Purpose: P-glycoprotein (P-gp), encoded by MDR1 (or ABCB1), is important in anticancer drug delivery and resistance. We evaluated alterations in P-gp-mediated transport of anticancer agents due to the MDR1 G1199A polymorphism.
Methods: Using stable recombinant epithelial cells expressing wild-type (MDR1 (wt)) or G1199A (MDR1 (1199A)), anticancer drug sensitivity and transepithelial permeability were evaluated.

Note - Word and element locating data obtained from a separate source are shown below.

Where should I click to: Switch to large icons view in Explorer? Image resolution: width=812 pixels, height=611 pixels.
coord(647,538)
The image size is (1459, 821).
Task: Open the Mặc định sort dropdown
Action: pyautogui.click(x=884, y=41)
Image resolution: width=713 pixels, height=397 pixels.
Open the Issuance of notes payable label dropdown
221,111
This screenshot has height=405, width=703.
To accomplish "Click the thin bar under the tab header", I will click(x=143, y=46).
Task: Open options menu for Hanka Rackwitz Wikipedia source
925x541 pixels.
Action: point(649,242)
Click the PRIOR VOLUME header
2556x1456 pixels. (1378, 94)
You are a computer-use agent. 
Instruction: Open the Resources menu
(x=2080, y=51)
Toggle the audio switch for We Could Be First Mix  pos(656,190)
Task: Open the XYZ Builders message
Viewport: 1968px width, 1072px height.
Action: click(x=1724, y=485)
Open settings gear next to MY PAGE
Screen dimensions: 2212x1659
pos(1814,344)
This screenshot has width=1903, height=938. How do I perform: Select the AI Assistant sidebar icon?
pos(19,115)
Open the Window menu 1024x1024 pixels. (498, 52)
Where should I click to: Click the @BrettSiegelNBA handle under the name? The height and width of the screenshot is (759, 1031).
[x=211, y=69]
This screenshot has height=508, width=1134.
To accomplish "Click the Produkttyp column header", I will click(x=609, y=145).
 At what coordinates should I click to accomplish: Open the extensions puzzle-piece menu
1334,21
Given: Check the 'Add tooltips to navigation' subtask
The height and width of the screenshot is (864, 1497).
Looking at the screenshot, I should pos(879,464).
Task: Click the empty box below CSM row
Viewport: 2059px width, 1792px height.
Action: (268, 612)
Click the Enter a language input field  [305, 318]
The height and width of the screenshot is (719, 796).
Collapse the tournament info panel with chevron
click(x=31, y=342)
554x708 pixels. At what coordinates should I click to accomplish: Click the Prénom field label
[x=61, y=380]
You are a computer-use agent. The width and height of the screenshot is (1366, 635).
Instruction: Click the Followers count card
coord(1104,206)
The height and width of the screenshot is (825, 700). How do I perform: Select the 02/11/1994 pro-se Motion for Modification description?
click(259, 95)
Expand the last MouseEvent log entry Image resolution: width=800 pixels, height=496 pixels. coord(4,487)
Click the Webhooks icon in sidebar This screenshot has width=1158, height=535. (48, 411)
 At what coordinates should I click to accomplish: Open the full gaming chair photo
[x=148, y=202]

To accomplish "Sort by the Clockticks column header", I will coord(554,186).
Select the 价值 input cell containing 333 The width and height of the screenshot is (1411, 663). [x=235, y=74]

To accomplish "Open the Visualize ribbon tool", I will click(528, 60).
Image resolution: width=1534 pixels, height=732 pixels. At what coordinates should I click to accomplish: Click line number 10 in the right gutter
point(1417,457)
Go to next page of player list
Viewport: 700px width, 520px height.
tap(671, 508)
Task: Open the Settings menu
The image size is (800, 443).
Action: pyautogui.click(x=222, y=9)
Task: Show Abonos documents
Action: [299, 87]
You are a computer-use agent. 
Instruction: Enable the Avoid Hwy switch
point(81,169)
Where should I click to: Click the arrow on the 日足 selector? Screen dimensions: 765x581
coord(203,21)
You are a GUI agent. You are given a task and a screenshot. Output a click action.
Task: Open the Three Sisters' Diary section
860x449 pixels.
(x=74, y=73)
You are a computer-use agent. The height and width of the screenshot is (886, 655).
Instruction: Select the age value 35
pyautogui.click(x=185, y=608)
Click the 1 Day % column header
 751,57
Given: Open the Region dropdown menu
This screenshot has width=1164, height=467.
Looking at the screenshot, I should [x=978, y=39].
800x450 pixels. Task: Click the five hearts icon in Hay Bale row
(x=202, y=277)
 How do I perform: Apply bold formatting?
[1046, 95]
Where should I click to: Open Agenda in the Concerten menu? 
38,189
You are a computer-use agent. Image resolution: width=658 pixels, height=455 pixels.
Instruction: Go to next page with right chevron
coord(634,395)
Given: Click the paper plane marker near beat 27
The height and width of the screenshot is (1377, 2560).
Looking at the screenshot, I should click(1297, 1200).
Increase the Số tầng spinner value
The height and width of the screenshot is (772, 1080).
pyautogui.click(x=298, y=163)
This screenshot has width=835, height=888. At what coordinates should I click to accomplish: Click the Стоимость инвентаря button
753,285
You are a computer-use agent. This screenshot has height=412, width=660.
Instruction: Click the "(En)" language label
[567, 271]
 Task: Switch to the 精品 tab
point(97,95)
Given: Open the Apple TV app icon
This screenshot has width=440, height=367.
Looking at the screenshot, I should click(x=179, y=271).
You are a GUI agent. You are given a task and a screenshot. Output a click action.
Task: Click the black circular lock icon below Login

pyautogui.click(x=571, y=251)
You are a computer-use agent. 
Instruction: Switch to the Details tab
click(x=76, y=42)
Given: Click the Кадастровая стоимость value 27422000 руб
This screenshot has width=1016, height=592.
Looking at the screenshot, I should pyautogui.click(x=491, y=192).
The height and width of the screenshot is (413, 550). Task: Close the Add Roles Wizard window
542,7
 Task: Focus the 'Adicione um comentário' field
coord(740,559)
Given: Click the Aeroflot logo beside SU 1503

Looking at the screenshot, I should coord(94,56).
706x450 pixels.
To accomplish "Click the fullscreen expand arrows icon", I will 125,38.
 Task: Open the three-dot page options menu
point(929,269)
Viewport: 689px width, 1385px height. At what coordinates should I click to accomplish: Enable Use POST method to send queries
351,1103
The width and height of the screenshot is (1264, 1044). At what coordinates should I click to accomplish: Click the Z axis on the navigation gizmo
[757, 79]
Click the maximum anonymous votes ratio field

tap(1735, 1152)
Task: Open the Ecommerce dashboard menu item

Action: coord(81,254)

Results: The recombinant cells MDR1 (wt) and MDR1 ( 1199A ) displayed comparable doxorubicin resistance. However, MDR1 (1199A) cells displayed greater resistance to vinblastine, vincristine, paclitaxel, and VP-16 (11-, 2.9-, 1.9-, and 2.9-fold, respectively). Alterations in transepithelial permeability paralleled these changes. Efflux of doxorubicin was similar between MDR1 wt - and MDR1 (1199A)-expressing cells, while P-gp-mediated transport was greater for vinblastine and vincristine in MDR1 (1199A) cells (2.9- and 2.0-fold, respectively).
Conclusions: The occurrence and magnitude of the MDR1 G1199A effect is drug specific. Overall, the MDR1 G1199A polymorphism may impact anticancer efficacy through modulation of drug distribution and delivery to target tumor cells.